SET OF TASKS:
A. Translate this sentence from the following passage on COVID-19 isolation into Spanish: "Isolation because of COVID-19 will last until 10 days after fever resolves."
B. State whether each statement agrees with the following passage on COVID-19 isolation. Answer yes or no and quote the deciding words. (i) People in isolation are contacted daily by the staff of their primary care clinic. (ii) Quarantine calls for stricter behavior than isolation. (iii) Patients are discharged from isolation after an in-person examination at the hospital.
C. In the passage on COVID-19 isolation that follows, print the part that runs from "Isolation is a" up to and including "and possible isolation.".

DOCUMENT PASSAGE:
——
Isolation is required for those individuals who have a confirmed COVID-19 infection or are suspected to have that infection, but do not require hospital stay. Then you are isolated at home (self-isolation) or at locations specified by the Department of Civil Protection and Emergency Management or by the health care system. While in isolation the staff of your primary care clinic will be in touch with you daily. It is safe for individuals who have a confirmed COVID-19 infection to stay together in isolation.
Isolation is a more severe resource than quarantine and requires stricter behavior than rules of quarantine state. Isolation because of COVID-19 will last until 10 days after fever resolves. If you have a confirmed COVID-19 infection but no fever you will have to give another sample for analysis after a certain time. If that sample is negative for the virus the isolation can be alleviated.
Other members of the household can be in quarantine in the same place if they do not want to leave the home, but should limit touching the one in isolation as much as possible, preferably keep a distance of a minimum 1 meter way from him/her. If more members of the household get sick while this situation progresses, it prolongs the quarantine and possible isolation.
Physicians in the COVID-19 team at Landspitali University Hospital decide and discharge patients from isolation through a phone interview. Individuals have to confirm that they fulfill the following criteria:
- At least 14 days have passed since a positive test result (diagnostic test)
——
DATA LISTING:
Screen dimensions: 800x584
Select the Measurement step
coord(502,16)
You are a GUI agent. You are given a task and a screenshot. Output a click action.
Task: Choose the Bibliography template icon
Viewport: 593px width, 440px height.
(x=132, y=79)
——
YOUR RESPONSES:
A. El aislamiento por COVID-19 durará hasta 10 días después de que desaparezca la fiebre.

B.
(i) Yes: "While in isolation the staff of your primary care clinic will be in touch with you daily."
(ii) No: "Isolation is a more severe resource than quarantine and requires stricter behavior than rules of quarantine state."
(iii) No: "Physicians in the COVID-19 team at Landspitali University Hospital decide and discharge patients from isolation through a phone interview."

C.
Isolation is a more severe resource than quarantine and requires stricter behavior than rules of quarantine state. Isolation because of COVID-19 will last until 10 days after fever resolves. If you have a confirmed COVID-19 infection but no fever you will have to give another sample for analysis after a certain time. If that sample is negative for the virus the isolation can be alleviated.
Other members of the household can be in quarantine in the same place if they do not want to leave the home, but should limit touching the one in isolation as much as possible, preferably keep a distance of a minimum 1 meter way from him/her. If more members of the household get sick while this situation progresses, it prolongs the quarantine and possible isolation.